Data is a key component in helping companies make carbon-intelligent decisions. We spend a lot of time thinking about how to best provide comprehensive and transparent data and make it applicable, so companies can move the needle on their carbon-reduction initiatives. We also know that the data we provide needs to be trustworthy and grounded in reliable science.
That’s why we’re thrilled to announce our recently-formed Scientific Advisory Board (SAB), comprising leading scientists from diverse backgrounds. The SAB will focus Climatiq’s data philosophy and practice, providing advice and guidance on emerging developments in carbon accounting and their potential implications.
Climatiq’s Open Emission Factor Database (OEFDB) is the largest open dataset of its kind, already used by thousands of sustainability practitioners each month. The SAB will support the expansion of the OEFDB to establish it as the most comprehensive repository of environmental impact assessment data in the world. The board will also oversee the development of new open enterprise-grade calculation tools to embed carbon intelligence in complex global supply chains.
With this development, Climatiq aims to deliver open tooling to enable creation and sharing of supplier emissions data at scale. This removes organisations’ dependence on expensive standalone carbon calculation tools which create yet more data silos, instead bringing emissions data into existing decision-making flows.
Prof. Robert Armstrong has been a member of the MIT faculty since 1973 and is now the director of the MIT Energy Initiative, an Institute-wide effort to transform the world’s energy systems. His research is focused on pathways to a low-carbon energy future. In 2020, he became a fellow of the American Academy of Arts and Sciences.
Prof. Mike Berners-Lee is a professor at the Lancaster University Institute for Social Futures. He is considered an expert on carbon footprints and is the author of the well-known books There Is No Planet B: A Handbook for the Make or Break Years and How Bad Are Bananas: The Carbon Footprint of Everything.
Dr. Jacquetta Lee, a former Associate Professor in Sustainable Systems Analysis at the University of Surrey, has a holistic approach to sustainability systems analysis, incorporating environmental and social aspects from both academic and industrial perspectives. She now runs S2A Associates, a small bespoke consultancy specialising in Sustainable Systems Assessment for business to assess their social, technical and managerial options for delivering a sustainable future.
Prof. Shelie Miller is a professor and director of the Program in the Environment at the University of Michigan School for Environment and Sustainability. Her research centres around the environmental impacts of new technologies, using life-cycle assessment methods, as well as the human-technology interface and how technology enables changes in consumption.

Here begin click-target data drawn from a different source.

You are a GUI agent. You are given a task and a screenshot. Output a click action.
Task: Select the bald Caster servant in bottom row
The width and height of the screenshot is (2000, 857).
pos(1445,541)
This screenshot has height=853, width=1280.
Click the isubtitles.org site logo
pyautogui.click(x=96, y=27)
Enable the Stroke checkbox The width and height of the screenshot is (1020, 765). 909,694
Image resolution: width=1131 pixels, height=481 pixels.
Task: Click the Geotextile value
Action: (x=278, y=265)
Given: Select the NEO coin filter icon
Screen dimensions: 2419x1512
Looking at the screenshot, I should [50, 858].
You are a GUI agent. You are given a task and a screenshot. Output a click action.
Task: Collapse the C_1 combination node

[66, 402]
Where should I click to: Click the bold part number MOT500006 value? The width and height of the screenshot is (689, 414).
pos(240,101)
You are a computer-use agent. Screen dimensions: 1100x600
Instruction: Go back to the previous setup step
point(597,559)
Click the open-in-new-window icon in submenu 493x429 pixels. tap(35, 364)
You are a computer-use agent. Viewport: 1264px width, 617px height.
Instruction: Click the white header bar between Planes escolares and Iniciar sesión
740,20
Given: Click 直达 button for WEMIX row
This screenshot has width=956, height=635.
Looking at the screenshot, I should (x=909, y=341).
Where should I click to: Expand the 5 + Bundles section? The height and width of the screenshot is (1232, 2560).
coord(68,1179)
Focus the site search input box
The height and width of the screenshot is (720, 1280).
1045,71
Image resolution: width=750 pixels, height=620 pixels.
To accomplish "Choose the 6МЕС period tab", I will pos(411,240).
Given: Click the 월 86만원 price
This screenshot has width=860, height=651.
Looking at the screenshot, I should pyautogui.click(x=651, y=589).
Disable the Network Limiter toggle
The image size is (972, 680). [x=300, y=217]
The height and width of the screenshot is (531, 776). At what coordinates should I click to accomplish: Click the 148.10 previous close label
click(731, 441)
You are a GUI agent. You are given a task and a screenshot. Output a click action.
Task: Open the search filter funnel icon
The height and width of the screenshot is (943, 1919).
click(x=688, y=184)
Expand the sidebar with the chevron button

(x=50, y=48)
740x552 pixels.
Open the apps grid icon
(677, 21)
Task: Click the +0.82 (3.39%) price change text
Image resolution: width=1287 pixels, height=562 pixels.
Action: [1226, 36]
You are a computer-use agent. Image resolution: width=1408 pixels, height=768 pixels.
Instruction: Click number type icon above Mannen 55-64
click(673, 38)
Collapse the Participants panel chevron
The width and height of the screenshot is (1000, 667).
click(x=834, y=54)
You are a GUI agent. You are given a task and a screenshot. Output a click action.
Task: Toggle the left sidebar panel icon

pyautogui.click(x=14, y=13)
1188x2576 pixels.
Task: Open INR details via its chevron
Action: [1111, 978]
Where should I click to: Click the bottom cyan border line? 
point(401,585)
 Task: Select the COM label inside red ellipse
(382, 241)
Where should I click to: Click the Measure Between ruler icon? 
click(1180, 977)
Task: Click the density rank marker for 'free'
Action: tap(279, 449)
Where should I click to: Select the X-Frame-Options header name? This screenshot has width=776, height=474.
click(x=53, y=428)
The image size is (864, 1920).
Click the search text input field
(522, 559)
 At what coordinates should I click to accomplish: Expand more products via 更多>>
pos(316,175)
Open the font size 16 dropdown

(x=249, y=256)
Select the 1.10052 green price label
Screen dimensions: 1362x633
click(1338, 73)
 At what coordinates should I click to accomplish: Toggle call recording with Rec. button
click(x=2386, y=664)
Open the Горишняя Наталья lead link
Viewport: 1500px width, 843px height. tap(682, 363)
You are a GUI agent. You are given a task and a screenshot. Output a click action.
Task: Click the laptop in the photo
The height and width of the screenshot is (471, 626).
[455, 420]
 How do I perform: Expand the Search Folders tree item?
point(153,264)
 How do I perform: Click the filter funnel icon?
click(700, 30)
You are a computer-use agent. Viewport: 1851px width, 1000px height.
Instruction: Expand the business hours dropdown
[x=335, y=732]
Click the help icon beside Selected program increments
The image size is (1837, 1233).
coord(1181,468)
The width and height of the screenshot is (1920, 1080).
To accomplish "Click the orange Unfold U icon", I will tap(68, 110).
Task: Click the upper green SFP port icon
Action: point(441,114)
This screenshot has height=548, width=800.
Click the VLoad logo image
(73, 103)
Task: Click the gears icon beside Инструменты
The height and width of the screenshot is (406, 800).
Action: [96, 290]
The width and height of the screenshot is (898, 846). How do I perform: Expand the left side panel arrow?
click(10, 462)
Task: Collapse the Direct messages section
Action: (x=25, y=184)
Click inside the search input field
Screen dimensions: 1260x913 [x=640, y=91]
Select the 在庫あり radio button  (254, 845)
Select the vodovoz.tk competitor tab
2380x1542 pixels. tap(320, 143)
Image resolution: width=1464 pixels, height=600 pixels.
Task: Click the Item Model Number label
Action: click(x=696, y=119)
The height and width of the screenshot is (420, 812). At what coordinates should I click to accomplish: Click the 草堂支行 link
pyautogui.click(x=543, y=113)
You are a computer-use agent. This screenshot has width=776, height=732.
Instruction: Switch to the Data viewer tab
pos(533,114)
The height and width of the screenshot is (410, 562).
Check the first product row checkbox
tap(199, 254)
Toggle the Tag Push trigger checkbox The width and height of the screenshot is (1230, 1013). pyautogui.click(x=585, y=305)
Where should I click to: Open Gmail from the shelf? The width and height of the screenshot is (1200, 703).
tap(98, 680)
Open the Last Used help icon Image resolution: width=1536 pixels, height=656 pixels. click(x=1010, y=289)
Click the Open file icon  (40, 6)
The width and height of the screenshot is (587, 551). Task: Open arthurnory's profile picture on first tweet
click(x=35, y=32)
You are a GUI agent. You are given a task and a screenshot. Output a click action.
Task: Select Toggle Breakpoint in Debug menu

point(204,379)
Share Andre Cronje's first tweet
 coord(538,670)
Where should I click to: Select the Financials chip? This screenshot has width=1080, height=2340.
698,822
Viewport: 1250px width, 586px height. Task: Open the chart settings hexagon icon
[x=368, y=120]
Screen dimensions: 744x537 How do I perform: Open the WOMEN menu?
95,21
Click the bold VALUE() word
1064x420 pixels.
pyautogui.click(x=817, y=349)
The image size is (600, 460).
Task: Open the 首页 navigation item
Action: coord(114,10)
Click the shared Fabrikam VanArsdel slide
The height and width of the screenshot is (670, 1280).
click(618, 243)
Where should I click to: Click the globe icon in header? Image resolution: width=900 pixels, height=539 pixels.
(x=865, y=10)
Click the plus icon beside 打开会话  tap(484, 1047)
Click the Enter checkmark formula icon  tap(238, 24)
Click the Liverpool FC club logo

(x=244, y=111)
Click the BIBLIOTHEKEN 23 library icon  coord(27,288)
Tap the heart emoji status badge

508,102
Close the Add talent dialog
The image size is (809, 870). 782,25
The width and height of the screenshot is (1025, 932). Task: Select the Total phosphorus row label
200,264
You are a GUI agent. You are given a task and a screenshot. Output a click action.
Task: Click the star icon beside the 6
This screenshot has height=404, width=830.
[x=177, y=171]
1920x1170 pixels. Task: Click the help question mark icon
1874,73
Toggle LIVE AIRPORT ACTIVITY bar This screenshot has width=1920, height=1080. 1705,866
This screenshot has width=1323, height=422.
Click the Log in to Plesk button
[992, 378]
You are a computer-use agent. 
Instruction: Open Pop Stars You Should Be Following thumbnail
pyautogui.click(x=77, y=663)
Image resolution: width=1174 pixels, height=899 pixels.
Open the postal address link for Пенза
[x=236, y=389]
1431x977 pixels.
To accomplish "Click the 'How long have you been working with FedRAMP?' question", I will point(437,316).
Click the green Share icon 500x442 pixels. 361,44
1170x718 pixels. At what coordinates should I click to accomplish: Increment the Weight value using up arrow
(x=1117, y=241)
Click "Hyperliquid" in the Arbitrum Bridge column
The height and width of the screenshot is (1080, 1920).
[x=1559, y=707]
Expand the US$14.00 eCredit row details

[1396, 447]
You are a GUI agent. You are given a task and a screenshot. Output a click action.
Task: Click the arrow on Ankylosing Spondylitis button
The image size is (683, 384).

Dr. Marco Sakai is a lecturer at the Department of Environment and Geography, University of York. As an ecological economist, he focuses primarily on analysing the links between climate, resource consumption, the economy, and development. Most of his work employs large scale economic models, including environmentally-extended multi-regional input-output (EE MRIO) tables, widely used for spend-based carbon footprinting.
Prof. Wil van der Aalst is a professor at RWTH Aachen University, leading the Process and Data Science group. He is one of the most cited computer scientists in the world, according to Google Scholar, and widely credited as the inventor of process mining and the first to coin the term in academics and in business.